Leave every picture out and write out the records below exactly.

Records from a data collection

BEGIN

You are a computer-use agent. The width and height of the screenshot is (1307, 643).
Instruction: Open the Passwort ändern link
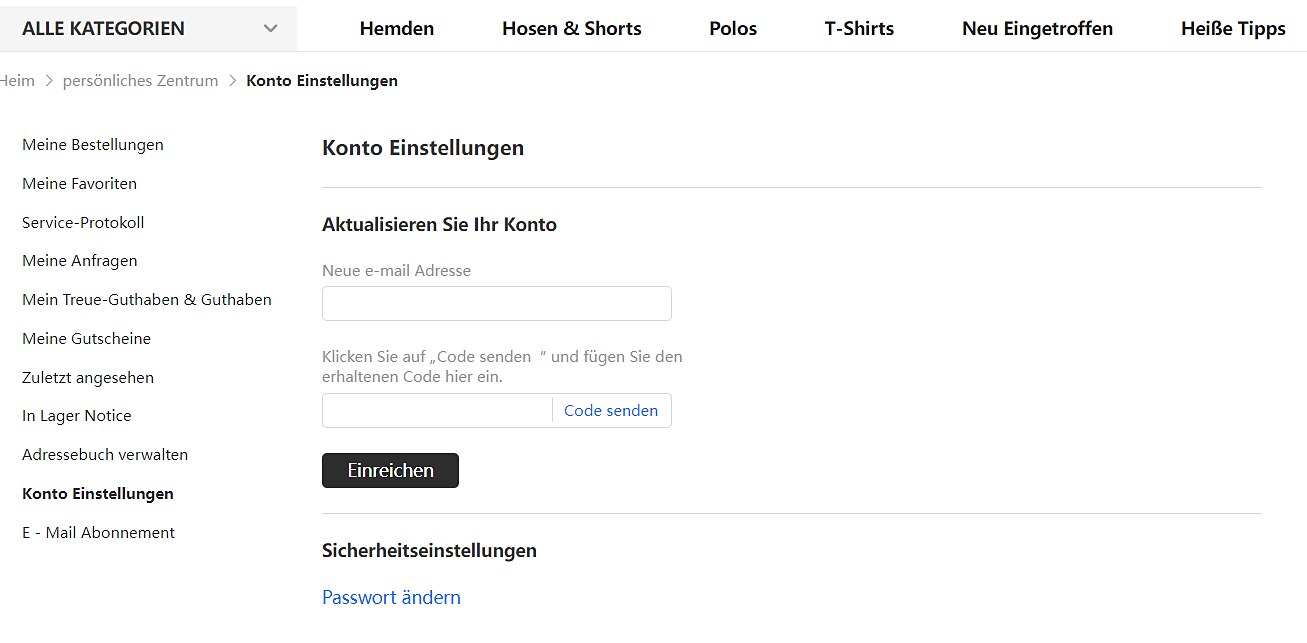point(391,598)
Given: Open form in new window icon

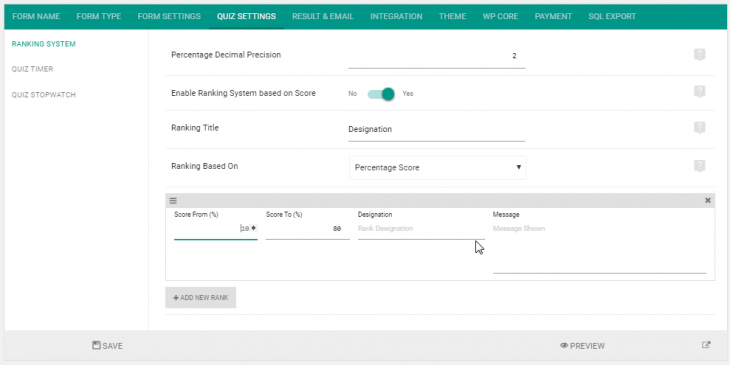Looking at the screenshot, I should tap(706, 345).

END

▸ **OUTPUT**
You are a computer-use agent. The width and height of the screenshot is (1307, 643).
Instruction: Open the Passwort ändern link
point(391,598)
Given: Open form in new window icon

Looking at the screenshot, I should tap(706, 345).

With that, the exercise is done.